What the task requires: Go to the line containing "Click into the computer's name field" and retype it and every later line exactly as written, up to the last line of the entries. Keep pictures out.

==================================================

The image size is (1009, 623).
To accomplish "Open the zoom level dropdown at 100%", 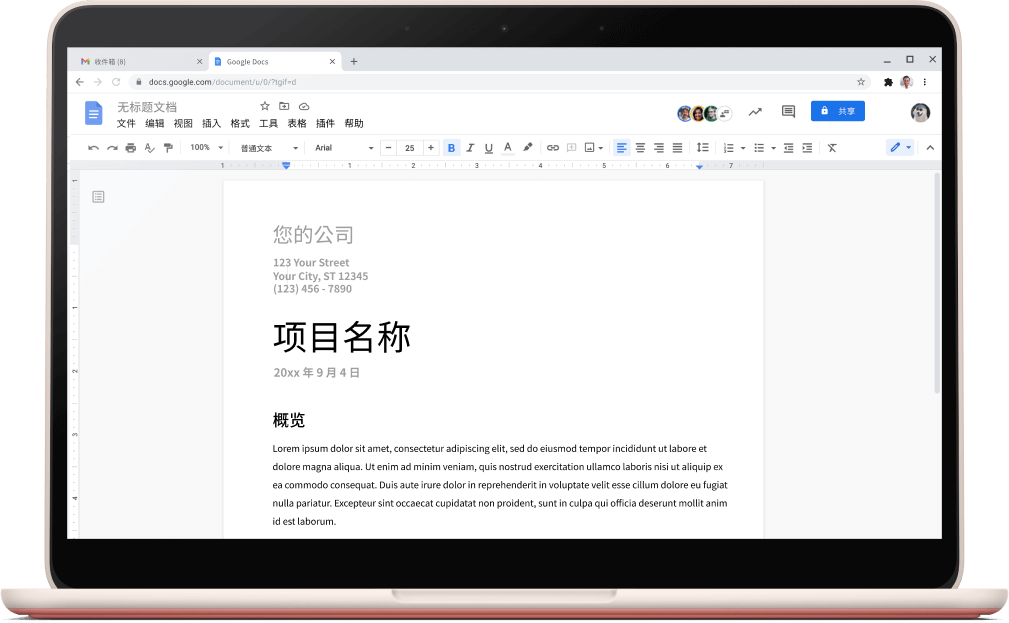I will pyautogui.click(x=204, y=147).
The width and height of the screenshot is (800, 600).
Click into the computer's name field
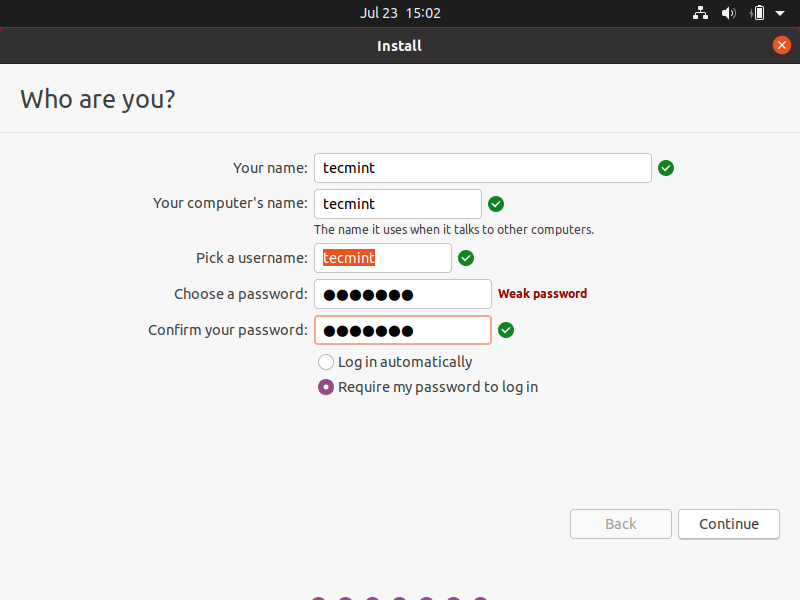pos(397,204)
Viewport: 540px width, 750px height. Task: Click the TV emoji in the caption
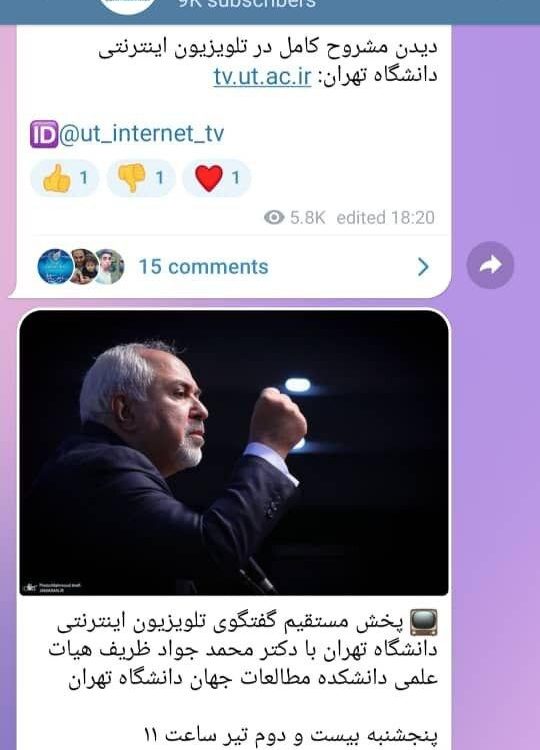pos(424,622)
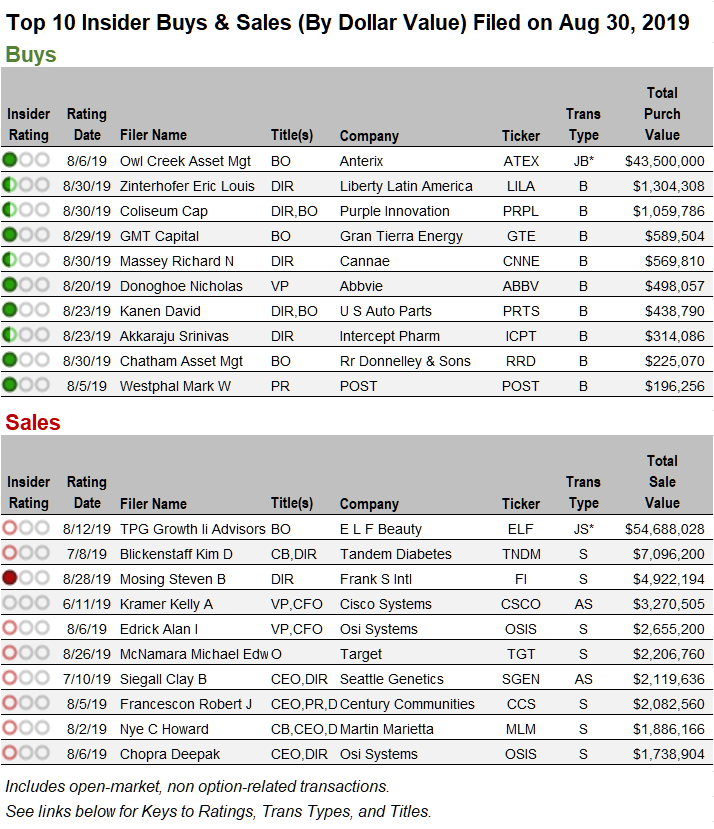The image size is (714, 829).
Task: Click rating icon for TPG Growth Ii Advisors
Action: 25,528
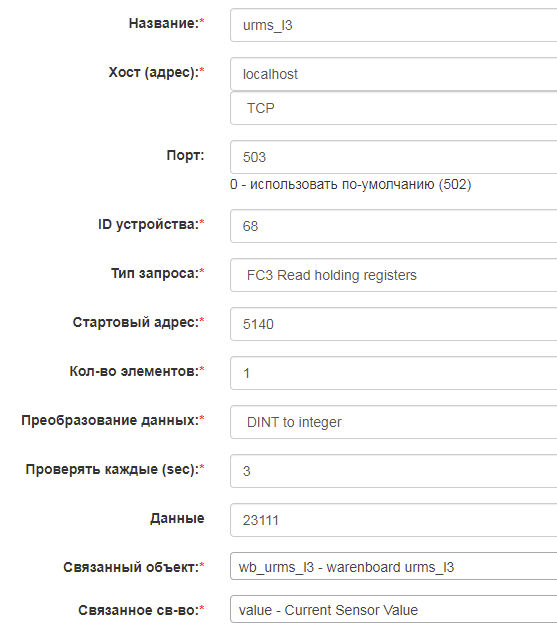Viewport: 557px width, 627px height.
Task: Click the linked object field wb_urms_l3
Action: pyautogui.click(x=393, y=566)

==================================================

Solution for this exercise:
Click into the computer's name field
pos(397,204)
Viewport: 540px width, 750px height. Task: Click the TV emoji in the caption
pos(424,622)
The image size is (714, 829).
Task: Click rating icon for TPG Growth Ii Advisors
Action: 25,528
Viewport: 557px width, 627px height.
Task: Click the linked object field wb_urms_l3
Action: pyautogui.click(x=393, y=566)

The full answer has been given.